Fenomenen van een beboste samenleving, een houten economie. In een dorp in de bergen ten zuiden van Sarajevo.

DE SLAK

Op het verharde paadje langs de Drina kruipt een huisjesslak. Hij steekt over. Van de ene grasstrook naar de andere. Ik kom aanlopen en bemerk in mij een impuls die slak een schop te willen geven. Ongeveer zoals je weleens flink tegen een leeg bierblikje wil trappen dat op je pad ligt.
Nog ruim voordat ik de schop daadwerkelijk zou geven, is de impuls alweer weggevloeid. Vooral omdat ik ervan geschrokken was. Ik stap over de slak heen met overdreven behoedzaamheid. Ik denk om het goed te maken.
Maar het manifesteerde zich toch maar even. Die reflex, die onzinnige agressie. De rivier glinstert in het zonlicht. De heuvels met bossen rijzen steil omhoog op zowel de linker- als de rechteroever.

DE FLES

Het is stompzinnig. Een kind van pakweg zes jaar grijpt een fles bier die zijn vader op tafel heeft gezet. En brengt het met beide handen naar zijn mond en neemt een flink aantal slokken. Het joch is kennelijk al aan bier gewend. Zijn vader grijpt niet in, kijkt er alleen maar naar en grinnikt dan naar me, met iets van een uitdrukking op zijn gezicht dat lijkt te zeggen: ‘dat is me er één hoor, dit kind, ondeugend als de neten, kijk maar.’
We zitten in de plaatselijke kroeg.
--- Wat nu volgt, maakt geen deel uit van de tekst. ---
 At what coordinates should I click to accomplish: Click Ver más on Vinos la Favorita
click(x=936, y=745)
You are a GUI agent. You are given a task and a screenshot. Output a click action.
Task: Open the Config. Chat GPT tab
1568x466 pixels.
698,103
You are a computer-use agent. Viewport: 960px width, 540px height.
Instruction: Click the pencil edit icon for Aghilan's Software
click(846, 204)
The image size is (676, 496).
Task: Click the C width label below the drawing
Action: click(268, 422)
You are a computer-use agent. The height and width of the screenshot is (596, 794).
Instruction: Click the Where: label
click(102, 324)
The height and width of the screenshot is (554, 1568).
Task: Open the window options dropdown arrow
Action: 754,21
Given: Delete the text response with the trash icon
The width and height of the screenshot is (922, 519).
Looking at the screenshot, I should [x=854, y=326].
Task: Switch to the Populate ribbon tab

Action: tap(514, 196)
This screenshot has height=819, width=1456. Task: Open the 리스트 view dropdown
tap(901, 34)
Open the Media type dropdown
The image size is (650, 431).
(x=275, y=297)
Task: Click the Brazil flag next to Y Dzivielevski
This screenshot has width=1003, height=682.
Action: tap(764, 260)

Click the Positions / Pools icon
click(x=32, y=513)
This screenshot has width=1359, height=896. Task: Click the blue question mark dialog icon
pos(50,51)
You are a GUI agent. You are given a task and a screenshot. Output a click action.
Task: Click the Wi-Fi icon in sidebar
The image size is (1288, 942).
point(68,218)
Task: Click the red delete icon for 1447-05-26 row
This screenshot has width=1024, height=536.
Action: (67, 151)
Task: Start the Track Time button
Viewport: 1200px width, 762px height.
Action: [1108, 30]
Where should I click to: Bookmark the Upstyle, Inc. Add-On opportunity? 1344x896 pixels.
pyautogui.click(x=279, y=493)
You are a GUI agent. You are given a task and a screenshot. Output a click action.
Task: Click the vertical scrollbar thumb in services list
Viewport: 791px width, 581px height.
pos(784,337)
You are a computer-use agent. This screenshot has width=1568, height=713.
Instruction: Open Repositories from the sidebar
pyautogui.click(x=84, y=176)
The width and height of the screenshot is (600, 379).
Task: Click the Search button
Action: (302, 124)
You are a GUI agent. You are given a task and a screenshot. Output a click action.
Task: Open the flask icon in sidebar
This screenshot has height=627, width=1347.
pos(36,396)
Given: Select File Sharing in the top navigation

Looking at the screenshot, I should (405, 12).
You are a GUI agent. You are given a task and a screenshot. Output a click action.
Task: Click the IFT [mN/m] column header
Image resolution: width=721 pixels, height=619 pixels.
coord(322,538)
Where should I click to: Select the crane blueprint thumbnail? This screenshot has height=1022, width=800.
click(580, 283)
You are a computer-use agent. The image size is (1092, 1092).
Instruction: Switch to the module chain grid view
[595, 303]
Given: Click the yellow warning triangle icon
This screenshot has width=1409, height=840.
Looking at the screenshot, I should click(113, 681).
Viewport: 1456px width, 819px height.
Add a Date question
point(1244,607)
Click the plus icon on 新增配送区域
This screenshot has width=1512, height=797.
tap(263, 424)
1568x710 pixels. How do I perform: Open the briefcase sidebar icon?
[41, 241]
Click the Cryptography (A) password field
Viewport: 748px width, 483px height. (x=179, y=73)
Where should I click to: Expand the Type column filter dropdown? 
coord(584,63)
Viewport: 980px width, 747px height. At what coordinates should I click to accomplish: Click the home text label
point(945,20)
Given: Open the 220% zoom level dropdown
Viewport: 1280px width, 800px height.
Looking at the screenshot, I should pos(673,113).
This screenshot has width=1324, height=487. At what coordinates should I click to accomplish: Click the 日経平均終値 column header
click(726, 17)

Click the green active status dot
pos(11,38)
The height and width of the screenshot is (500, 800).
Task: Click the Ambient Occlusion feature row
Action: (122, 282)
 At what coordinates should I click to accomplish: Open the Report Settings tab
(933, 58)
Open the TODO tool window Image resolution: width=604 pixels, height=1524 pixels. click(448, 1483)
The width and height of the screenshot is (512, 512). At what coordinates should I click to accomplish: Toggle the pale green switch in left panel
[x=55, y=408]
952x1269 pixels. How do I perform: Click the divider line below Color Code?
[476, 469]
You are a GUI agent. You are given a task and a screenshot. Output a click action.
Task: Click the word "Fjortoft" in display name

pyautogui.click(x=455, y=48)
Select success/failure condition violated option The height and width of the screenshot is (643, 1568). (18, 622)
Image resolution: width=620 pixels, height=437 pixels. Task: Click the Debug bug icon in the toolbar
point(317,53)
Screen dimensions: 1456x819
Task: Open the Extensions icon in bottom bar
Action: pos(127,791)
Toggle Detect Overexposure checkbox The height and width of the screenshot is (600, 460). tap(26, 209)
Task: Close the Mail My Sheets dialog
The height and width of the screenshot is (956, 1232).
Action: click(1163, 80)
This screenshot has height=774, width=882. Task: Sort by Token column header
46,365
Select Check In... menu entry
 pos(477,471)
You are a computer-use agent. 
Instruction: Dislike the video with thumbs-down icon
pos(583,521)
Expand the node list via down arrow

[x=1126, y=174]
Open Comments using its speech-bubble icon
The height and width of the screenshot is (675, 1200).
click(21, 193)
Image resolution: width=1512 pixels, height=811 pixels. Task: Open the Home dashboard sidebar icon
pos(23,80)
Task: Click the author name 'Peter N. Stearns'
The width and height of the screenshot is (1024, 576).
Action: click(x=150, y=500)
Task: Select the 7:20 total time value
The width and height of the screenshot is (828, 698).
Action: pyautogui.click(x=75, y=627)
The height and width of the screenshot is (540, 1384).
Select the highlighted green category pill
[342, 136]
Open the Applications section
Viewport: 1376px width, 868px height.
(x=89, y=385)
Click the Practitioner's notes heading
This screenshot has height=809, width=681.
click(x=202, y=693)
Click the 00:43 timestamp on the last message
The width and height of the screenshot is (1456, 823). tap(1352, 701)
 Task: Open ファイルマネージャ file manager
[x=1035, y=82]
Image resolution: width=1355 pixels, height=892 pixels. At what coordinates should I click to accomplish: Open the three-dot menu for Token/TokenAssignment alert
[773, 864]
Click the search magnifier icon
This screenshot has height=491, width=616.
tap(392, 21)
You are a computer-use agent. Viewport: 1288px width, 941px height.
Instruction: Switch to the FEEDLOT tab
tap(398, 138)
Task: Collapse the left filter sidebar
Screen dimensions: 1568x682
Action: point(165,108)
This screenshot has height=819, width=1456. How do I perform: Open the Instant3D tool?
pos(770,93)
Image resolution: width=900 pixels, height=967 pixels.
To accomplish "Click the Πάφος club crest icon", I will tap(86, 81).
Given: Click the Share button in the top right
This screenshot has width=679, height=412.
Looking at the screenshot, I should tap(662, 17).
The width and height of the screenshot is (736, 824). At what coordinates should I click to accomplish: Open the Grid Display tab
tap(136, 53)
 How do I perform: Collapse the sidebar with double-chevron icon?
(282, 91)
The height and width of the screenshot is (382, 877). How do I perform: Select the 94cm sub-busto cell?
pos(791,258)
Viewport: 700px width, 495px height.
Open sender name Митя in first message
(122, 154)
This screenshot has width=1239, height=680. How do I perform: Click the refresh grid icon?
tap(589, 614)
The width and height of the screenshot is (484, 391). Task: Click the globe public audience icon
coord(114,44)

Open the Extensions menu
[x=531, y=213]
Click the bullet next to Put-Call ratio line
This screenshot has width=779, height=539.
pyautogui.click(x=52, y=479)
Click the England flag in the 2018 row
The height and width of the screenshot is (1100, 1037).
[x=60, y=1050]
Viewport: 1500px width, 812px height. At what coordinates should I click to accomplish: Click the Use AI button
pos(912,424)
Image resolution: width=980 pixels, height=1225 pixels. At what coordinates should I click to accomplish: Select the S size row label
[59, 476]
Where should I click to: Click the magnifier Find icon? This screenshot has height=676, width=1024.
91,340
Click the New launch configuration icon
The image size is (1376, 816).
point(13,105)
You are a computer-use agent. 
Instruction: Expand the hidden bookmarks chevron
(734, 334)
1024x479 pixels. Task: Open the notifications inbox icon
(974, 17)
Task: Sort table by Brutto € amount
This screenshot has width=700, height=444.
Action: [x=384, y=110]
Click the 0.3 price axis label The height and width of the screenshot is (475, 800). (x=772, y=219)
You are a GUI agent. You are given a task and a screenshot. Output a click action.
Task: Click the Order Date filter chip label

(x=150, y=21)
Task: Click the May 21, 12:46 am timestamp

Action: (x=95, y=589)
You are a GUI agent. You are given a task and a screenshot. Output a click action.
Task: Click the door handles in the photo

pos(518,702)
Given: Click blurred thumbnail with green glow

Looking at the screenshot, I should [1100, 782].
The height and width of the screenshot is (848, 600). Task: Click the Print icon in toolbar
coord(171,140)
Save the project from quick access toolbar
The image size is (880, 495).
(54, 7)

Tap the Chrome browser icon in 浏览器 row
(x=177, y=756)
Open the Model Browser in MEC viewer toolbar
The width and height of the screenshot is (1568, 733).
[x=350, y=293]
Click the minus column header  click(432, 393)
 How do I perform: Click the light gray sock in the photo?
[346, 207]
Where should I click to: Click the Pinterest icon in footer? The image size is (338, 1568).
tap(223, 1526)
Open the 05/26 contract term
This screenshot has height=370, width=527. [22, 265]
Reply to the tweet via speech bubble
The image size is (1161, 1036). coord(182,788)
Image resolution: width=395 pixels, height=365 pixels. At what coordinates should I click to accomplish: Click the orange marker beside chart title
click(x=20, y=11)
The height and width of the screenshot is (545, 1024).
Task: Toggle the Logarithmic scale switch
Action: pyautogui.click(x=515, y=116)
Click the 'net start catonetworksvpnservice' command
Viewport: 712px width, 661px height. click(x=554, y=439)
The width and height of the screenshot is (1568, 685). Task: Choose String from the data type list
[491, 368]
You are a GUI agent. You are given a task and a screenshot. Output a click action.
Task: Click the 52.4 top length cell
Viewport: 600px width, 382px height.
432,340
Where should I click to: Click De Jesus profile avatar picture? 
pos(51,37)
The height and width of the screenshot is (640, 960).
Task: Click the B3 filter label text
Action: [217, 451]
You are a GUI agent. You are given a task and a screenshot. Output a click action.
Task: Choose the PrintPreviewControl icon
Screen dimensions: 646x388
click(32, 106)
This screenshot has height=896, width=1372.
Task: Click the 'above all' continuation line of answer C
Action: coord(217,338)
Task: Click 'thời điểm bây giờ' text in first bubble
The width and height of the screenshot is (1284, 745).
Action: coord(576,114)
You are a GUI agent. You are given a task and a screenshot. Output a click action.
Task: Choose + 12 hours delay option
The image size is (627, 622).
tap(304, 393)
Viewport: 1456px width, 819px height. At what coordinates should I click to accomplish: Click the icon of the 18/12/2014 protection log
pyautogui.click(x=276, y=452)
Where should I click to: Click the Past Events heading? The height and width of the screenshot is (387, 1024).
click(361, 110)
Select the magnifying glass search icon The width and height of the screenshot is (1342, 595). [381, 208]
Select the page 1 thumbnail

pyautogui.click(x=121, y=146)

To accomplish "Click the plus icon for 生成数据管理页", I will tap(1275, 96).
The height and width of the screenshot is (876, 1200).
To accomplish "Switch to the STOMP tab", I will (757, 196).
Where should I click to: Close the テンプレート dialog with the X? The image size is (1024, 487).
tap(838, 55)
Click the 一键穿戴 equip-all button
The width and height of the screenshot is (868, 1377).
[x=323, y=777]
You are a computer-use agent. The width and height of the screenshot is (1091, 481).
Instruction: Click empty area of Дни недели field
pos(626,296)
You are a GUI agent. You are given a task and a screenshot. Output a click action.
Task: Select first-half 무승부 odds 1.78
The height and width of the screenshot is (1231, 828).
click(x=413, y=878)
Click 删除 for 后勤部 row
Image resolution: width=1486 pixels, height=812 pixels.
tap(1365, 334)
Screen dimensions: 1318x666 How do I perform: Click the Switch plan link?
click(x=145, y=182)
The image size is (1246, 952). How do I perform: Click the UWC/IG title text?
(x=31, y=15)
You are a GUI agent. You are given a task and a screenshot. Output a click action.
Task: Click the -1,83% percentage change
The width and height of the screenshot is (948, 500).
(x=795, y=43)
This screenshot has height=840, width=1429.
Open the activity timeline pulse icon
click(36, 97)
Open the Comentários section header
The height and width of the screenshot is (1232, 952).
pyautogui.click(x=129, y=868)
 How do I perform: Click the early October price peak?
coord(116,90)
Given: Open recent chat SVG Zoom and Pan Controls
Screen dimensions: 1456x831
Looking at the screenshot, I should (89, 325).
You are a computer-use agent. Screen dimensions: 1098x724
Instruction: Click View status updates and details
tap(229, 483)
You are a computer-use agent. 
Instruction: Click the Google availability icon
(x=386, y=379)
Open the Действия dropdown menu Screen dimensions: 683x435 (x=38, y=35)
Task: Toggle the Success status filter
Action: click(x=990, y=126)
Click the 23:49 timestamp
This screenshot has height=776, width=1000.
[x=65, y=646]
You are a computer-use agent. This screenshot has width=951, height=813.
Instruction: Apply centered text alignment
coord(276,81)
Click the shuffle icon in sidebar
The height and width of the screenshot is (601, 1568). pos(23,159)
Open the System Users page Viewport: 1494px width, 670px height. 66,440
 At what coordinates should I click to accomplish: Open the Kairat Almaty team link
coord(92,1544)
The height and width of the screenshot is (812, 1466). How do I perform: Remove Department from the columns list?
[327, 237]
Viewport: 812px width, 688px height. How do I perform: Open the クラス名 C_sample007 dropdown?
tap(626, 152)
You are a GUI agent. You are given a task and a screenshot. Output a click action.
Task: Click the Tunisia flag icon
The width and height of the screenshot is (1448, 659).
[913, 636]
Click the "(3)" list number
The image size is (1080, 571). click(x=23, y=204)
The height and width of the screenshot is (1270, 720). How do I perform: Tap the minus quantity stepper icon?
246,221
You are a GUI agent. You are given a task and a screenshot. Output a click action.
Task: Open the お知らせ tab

Veel meer dan een kaal donker zaaltje is het niet. Er zijn geen andere aanwezigen. Het enige raam kijkt uit op een blinde muur waarin inslagen van kogels nog duidelijk te zien zijn.
Zijn linkeroog werkt niet, of beweegt in ieder geval niet mee als de man in mijn richting kijkt. Zijn mond telt meer gaten in het gebit dan tanden, z’n lach klinkt als die van een verstokte roker, zijn verstand is nihil (of onbekommerd).

Mostar is vol dagjesmensen. Je kan er balpennen kopen die gemaakt zijn van oude patroonhulzen. En ansichtkaarten van de oorlog, zoals die van de vernielde boogbrug na de beschietingen door Kroatische strijdkrachten. En van de kapotte gebouwen er omheen. De dagjesmensen schuifelen langs de kraampjes. Ze spreken Duits, Spaans, Nederlands, Engels, Frans. Ook hoor ik Gronings, Vlaams, Achterhoeks.
Vreemd, hier op de Balkan in deze nauwe straatjes, in staat te zijn, ongewild, deze nauwkeurige plaatsbepalingen te kunnen maken. De dagjesmensen komen van de kust. Met bussen zijn ze vanochtend gearriveerd.
Een jonge kerel met één been (twee houten krukken staan naast hem tegen het muurtje) verkoopt aanstekers met het logo erop van de herstelde boogbrug. De aanstekers zijn één euro vijftig per stuk. Ik hoor achter me een man tegen zijn vrouw zeggen dat een straatje terug diezelfde aanstekers een euro kosten (en hij herhaalt het nog maar eens tegen het echtpaar dat naast hem staat).
“Wat een oplichterij!” reageert die andere man op een beledigde toon. Het zijn Hagenaars, of uit die buurt komend. Maar het is allemaal niet relevant, moet ik mezelf steeds weer inprenten. Het gaat om wat hier is geweest, wat hier is gebeurd. Het heden is maar ruis. Het heden is van de dagjesmens.